Um Ano de Tensão e Medo
Um ano após o início do segundo mandato de Donald Trump, a política de imigração nos Estados Unidos gerou um clima de medo e insegurança, especialmente em grandes cidades sob a administração de democratas. Essa avaliação provém da jornalista e escritora Adriana Carranca, que atualmente reside em Nova York, em uma entrevista concedida ao Estúdio CBN.
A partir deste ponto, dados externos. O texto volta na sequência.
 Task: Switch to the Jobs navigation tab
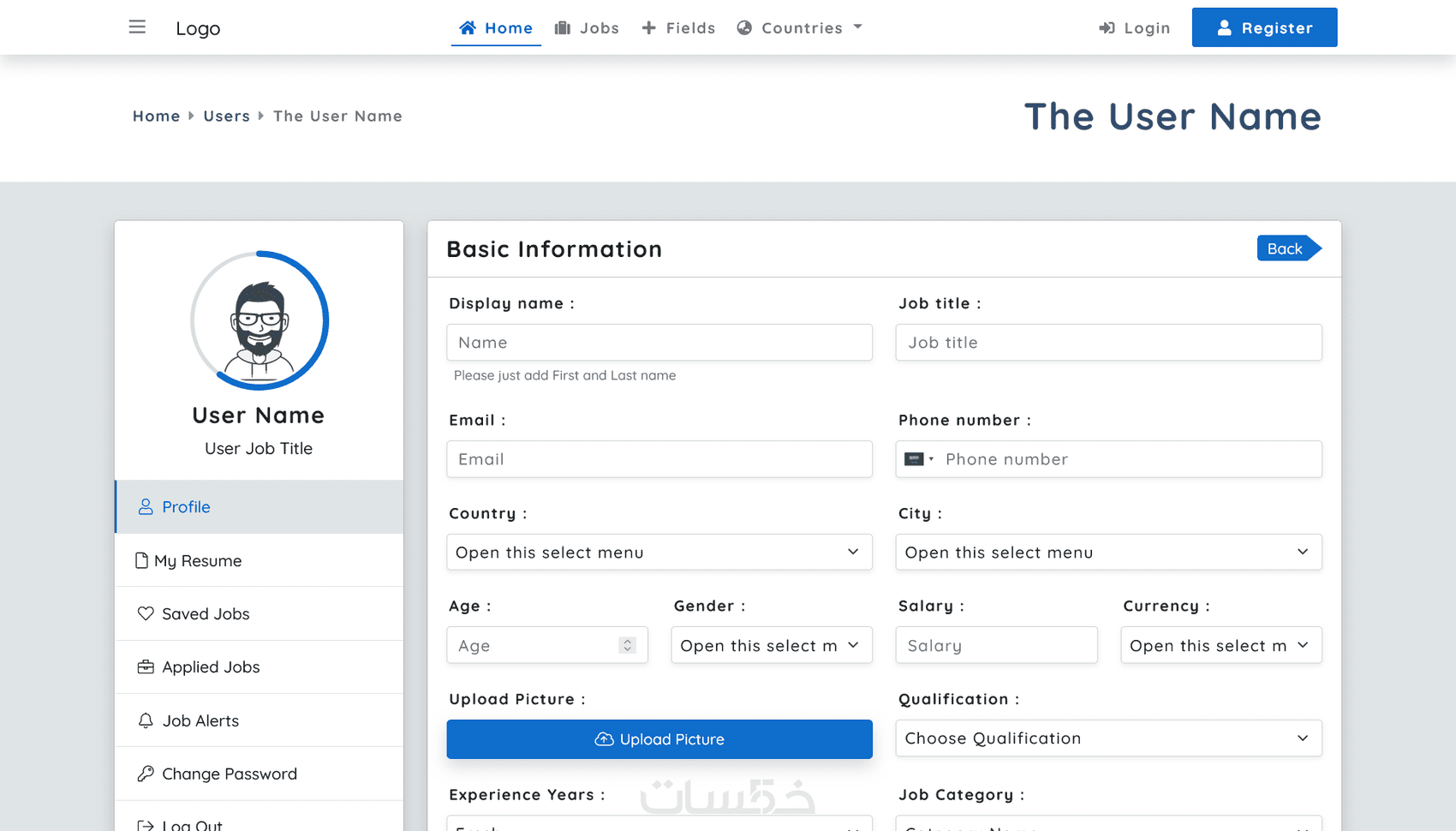tap(588, 27)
Segundo Carranca, mesmo com um discurso mais agressivo em relação à imigração, o ex-presidente Trump deportou um número inferior de imigrantes em comparação a Joe Biden e Barack Obama. Contudo, o governo Trump intensificou as ações do Serviço de Imigração e Controle de Alfândegas (ICE), com operações ostensivas, prisões em massa e uma significativa exposição na mídia. “É uma política sem precedentes nos Estados Unidos”, afirmou a jornalista.
Ações Inéditas e Impacto na População
De acordo com Adriana, os agentes federais passaram a operar de maneira inédita em locais como tribunais e centros urbanos, chegando a prender pessoas que buscavam regularizar sua situação migratória. A jornalista também relatou casos em que detidos ficaram fora dos registros oficiais por dias ou até semanas, sem que suas famílias soubessem sobre seu paradeiro.
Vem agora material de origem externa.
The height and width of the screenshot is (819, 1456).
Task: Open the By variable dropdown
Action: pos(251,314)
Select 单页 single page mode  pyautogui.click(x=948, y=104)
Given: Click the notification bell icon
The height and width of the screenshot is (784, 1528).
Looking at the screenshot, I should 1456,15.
As ações do ICE, segundo Carranca, estão concentradas principalmente nas chamadas cidades-santuário, governadas por administrações democratas. Ela ressaltou que a maioria das pessoas presas não possui histórico criminal. “Cerca de 70% das pessoas detidas nesse primeiro ano não tinham antecedentes criminais. Não eram criminosos violentos, como o governo tenta passar a imagem”, afirmou.
Clima de Tensão e Intimidação
O clima de tensão se intensificou após a morte de Renée Nicole Goode, uma americana, durante uma operação em Mineápolis, que gerou protestos e acusações de abuso de poder. Para Carranca, a política migratória do atual governo prioriza mais o impacto simbólico do que resultados práticos. “É uma política muito mais de medo, de intimidação, do que propriamente de controle migratório”, concluiu.